I am loading a csv file into a pandas dataframe. I would like to plot histograms of the resulting data.
Some of my columns are dates. Pandas uses the data type datetime64[ns] to store them. For my dates, I would like to put correct date formatted x-tick marks on the x-axis.
Here is some code that does not work:
import pandas
import numpy as np
import os
from datetime import datetime
from matplotlib import pyplot as plt
dirname='/my_working_dir/'
in_filename=os.path.join(dirname,'input_data.csv')
df = pandas.read_csv(in_filename,parse_dates=['Date of event'],dayfirst=True)
failures=df[df['Failure']==True];
suspensions=df[df['Failure']==False];
f=failures['Date of event'].dropna()
s=suspensions['Date of event'].dropna()
fig, ax = plt.subplots()
ax.hist([f,s],40,weights=[np.zeros_like(f) + 1. / f.size,
np.zeros_like(s) + 1. / s.size],
color=['r','g']);
ax.set_yticklabels(['{:.0f}%'.format(x*100)

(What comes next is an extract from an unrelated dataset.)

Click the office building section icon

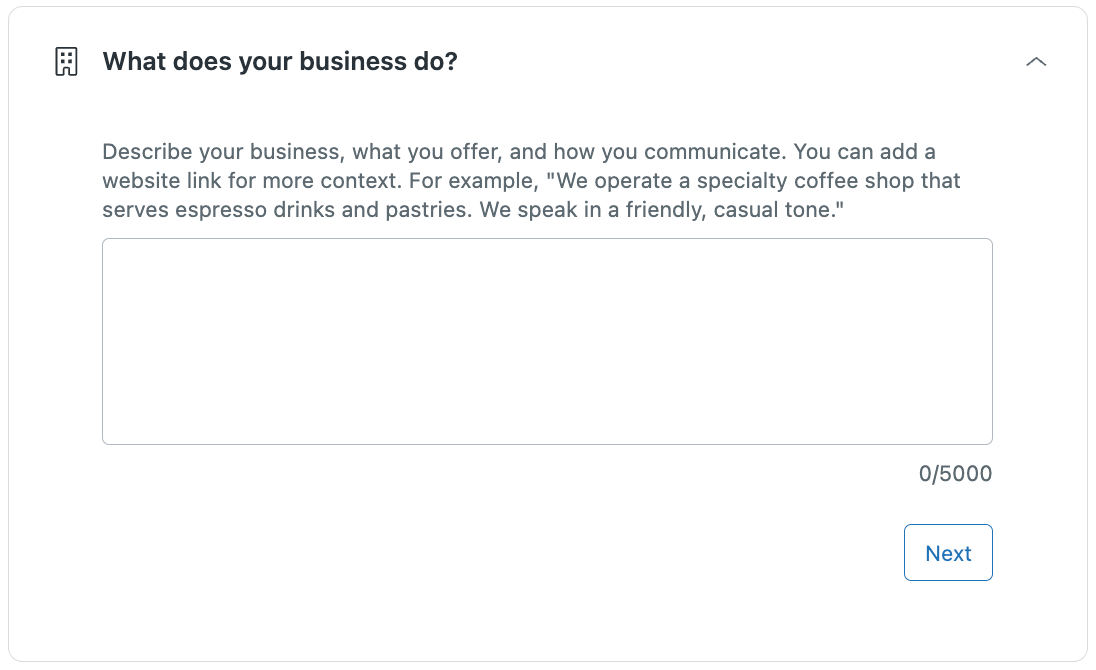(x=65, y=62)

for x in plt.gca().get_yticks()])
numbers=ax.get_xticks();
labels=map(lambda x: datetime.fromtimestamp(x).strftime('%Y-%m-%d'), numbers)

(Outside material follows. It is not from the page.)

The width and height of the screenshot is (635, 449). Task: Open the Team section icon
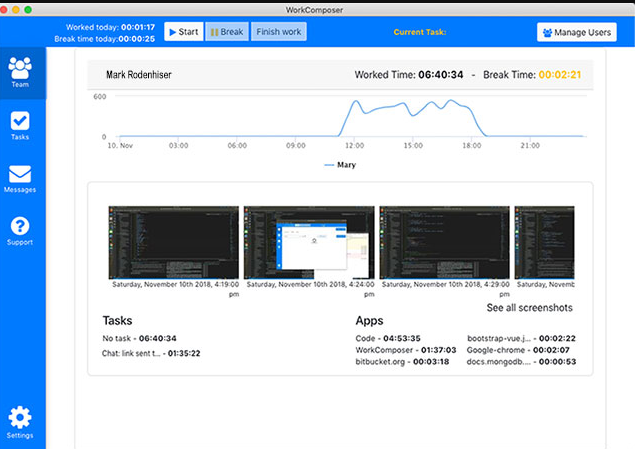20,68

plt.xticks(numbers, labels)
Error:
Traceback (most recent call last):
File "datetest.py", line 22, in <module>
ax.hist([f,s],40,weights=[np.zeros_like(f) + 1. / f.size,
TypeError: ufunc add cannot use operands with types dtype('<M8[ns]') and dtype('float64')
I know that this is quite a bit of code, but the issue is with integrating the whole thing, and I am willing to change any piece (reading in the data, or plotting, or setting the xlabels) to get it to work.
Things I have tried:
- making an integer version of the date data using
df['int_date']=df['Date of event'].view('int64')
. This lets me plot the histogram I need. The range of x is 1e18 to 1.5e18, and I can't figure out how to get proper date-formatted xticks. - trying to convert to a time stamp using
df['test']=((df['Date of event'] - np.datetime64('1970-01-01T00:00:00Z')) / np.timedelta64(1, 's'))
(as suggested in another stack overflow post) I get: "TypeError: ufunc 'isnan' not supported for the input types, and the inputs could not be safely coerced to any supported types according to the casting rule ''safe''" My numpy is version 1.10.4 and I don't have the ability to install new libraries or upgrade on my system.
Here is some simplified content of the csv file (my real data is much larger):
Index,Date of event,Failure
12421,18/11/2016,TRUE
12409,01/05/2017,FALSE
12410,29/03/2017,FALSE
12453,21/08/2016,TRUE
12454,01/08/2016,TRUE
The answer in How can I convert pandas date time xticks to readable format? doesn't solve my problem - I can't even get to the point of having a plot with my data still in datetime64 format. In that question, there were working xticks but they just needed reformatting.
Thank you for any help you can provide.